Online consumers want increasingly faster websites, and load time is a very significant factor in SEO. Here we look at some quick ways to make your WordPress site, well, quicker.
Fewer HTTP Requests and Minification
Whilst these can be useful when writing code, they are not necessary for your code to run. Keep the original files if you wish, but you should only link to your minified files on your website. Using a task runner such as Gulp will help with this.
Then you need to have fewer HTTP requests for the browser to deal with. To achieve this you need to combine your minified files. This can be tricky and you should continually test your website throughout this process as combining files often causes problems. It is unlikely that you will be able to combine all files, and you should avoid trying to minify previously minified files; just do the best you can and try to only including scripts on specific pages that actually require those scripts.
Optimise Your Images
This might seem like an obvious thing to do, but remarkably it is often missed, and frequently when it is done, it’s done incorrectly.
You can do this straight from your image editing software. Play around with your settings until you get an image you are happy with, combined with a reduction in file size. Try the ‘Save for Web’ function if you are using Photoshop.
There are plugins that speed up your website. Interestingly though, too many plugins will have exactly the opposite effect.

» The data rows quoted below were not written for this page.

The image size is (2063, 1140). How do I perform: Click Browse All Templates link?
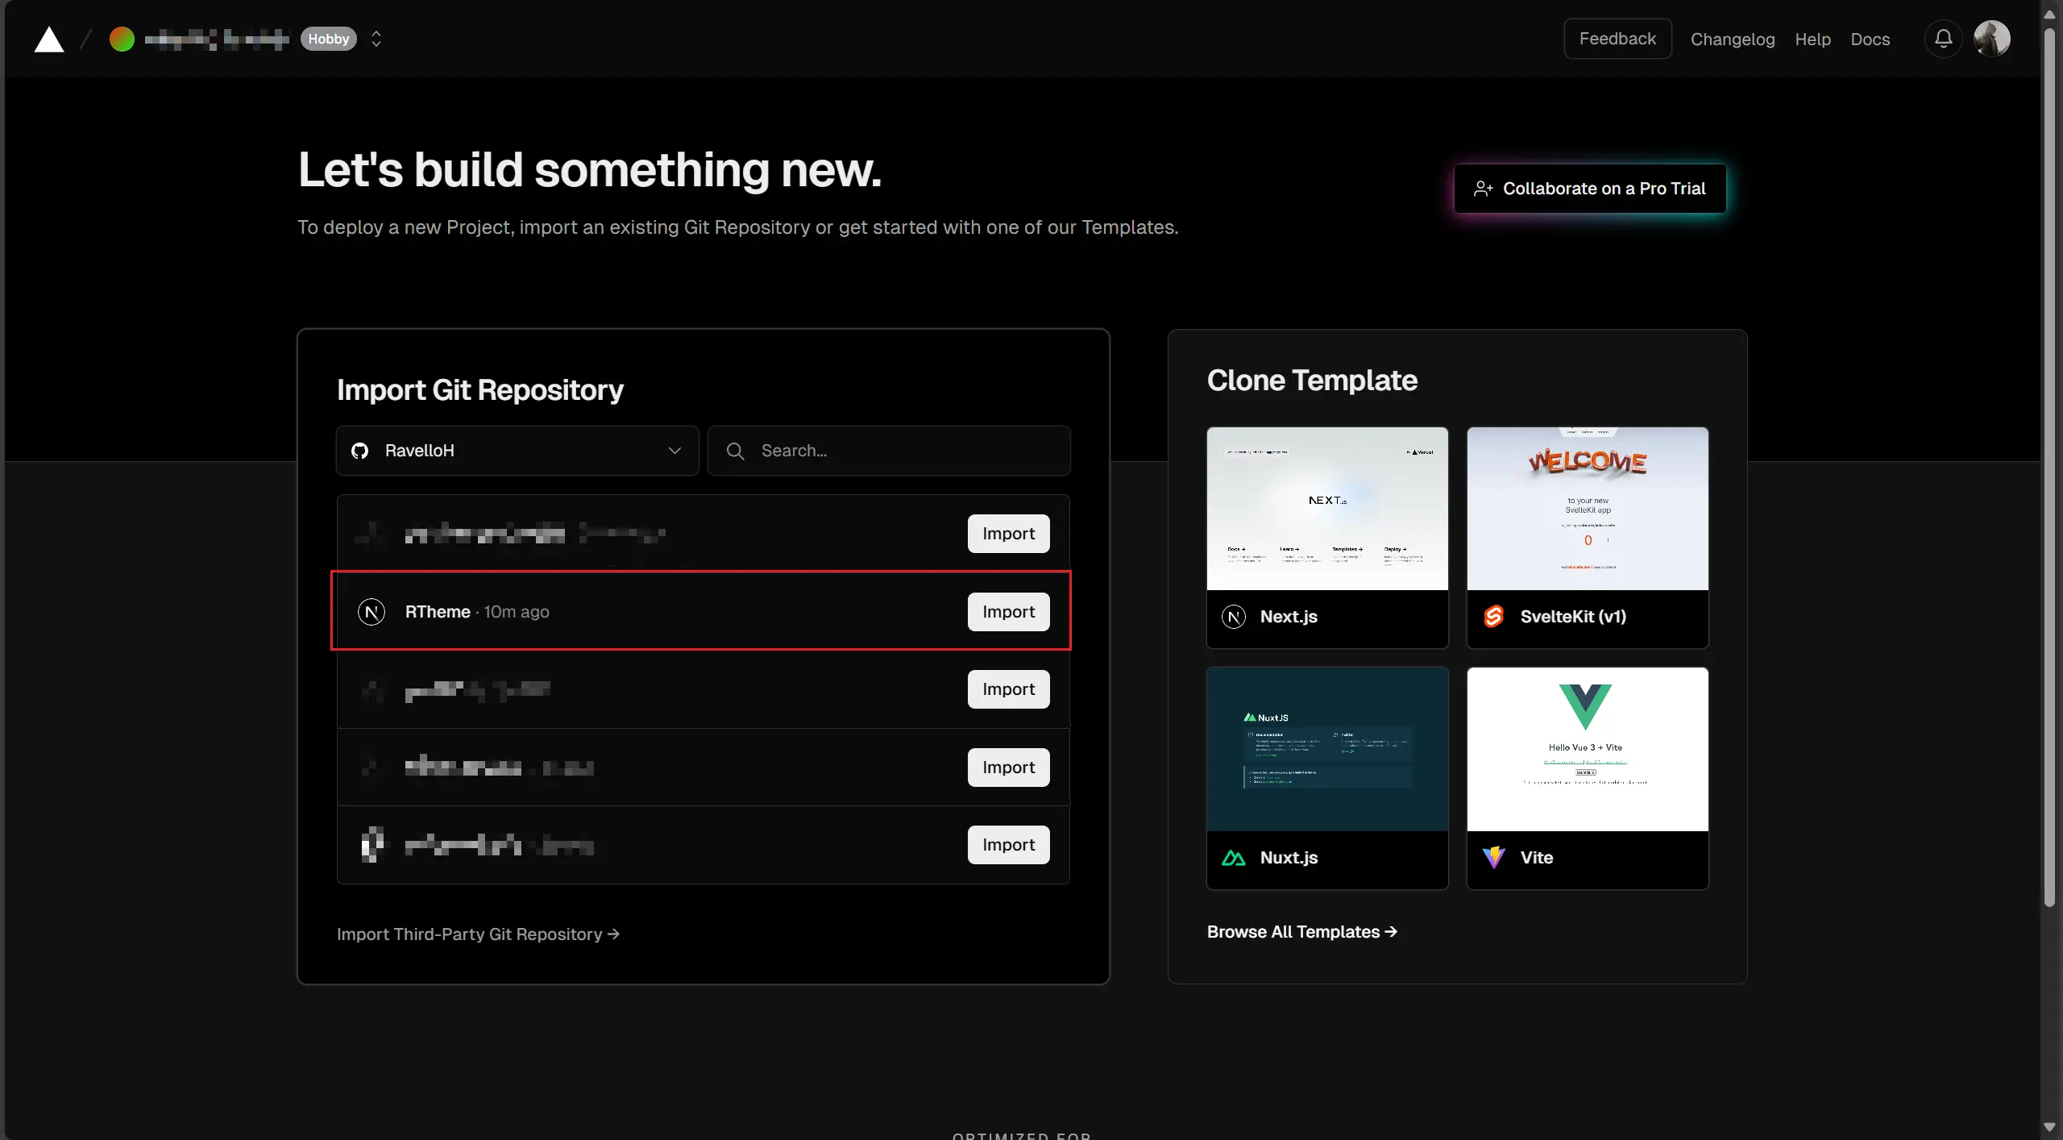pos(1303,931)
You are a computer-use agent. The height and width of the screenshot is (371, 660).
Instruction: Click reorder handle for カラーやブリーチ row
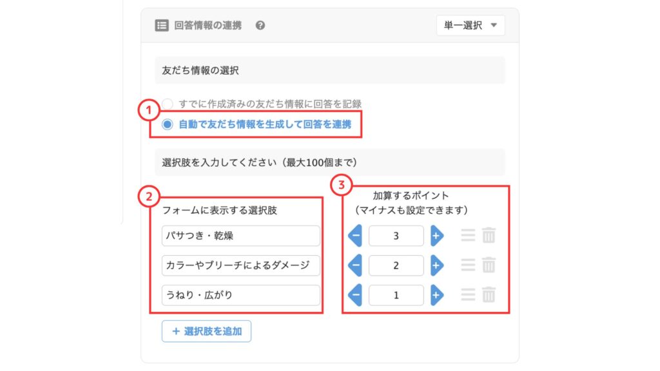(468, 265)
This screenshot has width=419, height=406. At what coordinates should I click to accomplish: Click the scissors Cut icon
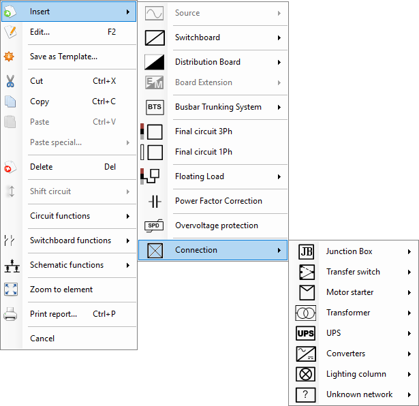click(x=10, y=81)
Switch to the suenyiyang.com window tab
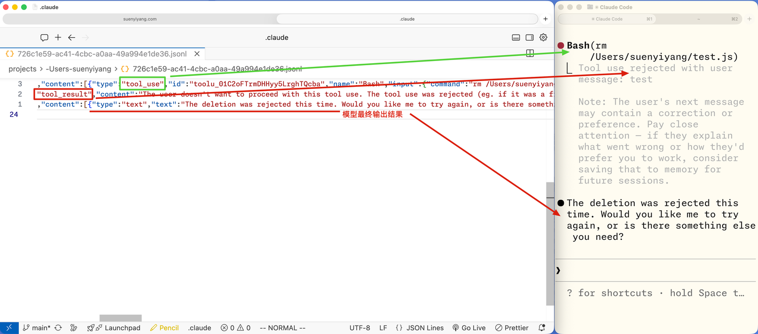 click(139, 19)
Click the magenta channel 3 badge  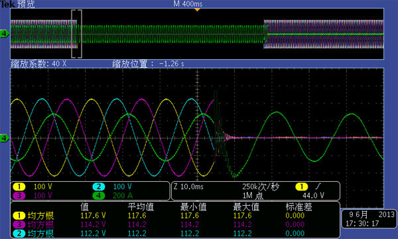click(19, 196)
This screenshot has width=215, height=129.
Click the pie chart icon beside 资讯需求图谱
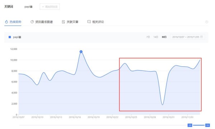[x=32, y=22]
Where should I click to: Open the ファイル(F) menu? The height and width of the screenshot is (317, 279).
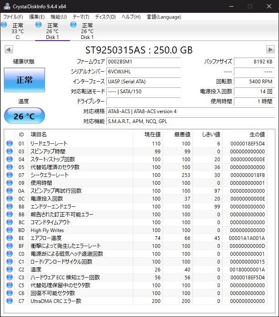pos(13,17)
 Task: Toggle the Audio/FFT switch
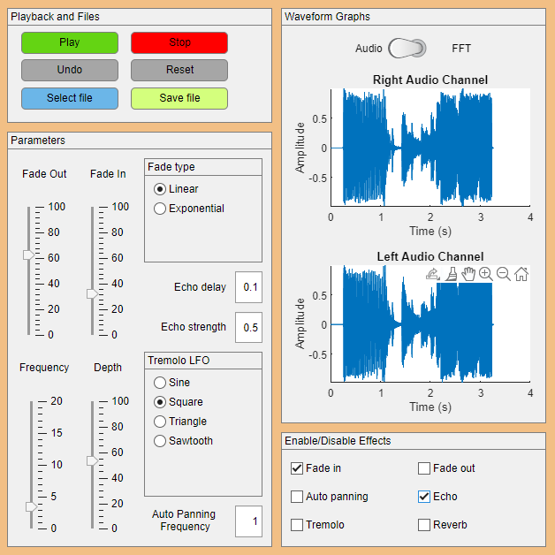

It is worth thoroughly checking any plugins before installing them in the first place, but once you have them, you should keep checking that they are necessary.
Content Delivery Network
A CDN is a system of distributed servers used to deliver web content to a user based upon their geographic location, the origin of the website and a content delivery server. Usually requiring a third party, CDNs do have costs attached, so make sure you do your research before opting for one of the many options available.
Once in place, you will have to change the output links of any files you are serving through your CDN. This can be done manually, or with a CDN integrations such as W3 Total Cache .
Caching involves temporary storage of content to reduce bandwidth usage, load time and perceived lag. By storing a copy of the pages in a browser, load time is decreased whenever you revisit the page.
WordPress offers both plugins and manual options to achieve this.
By remembering these points you can speed up your WordPress site. This is more vital than ever before, with consumers increasingly demanding faster, slicker and more professional feeling websites.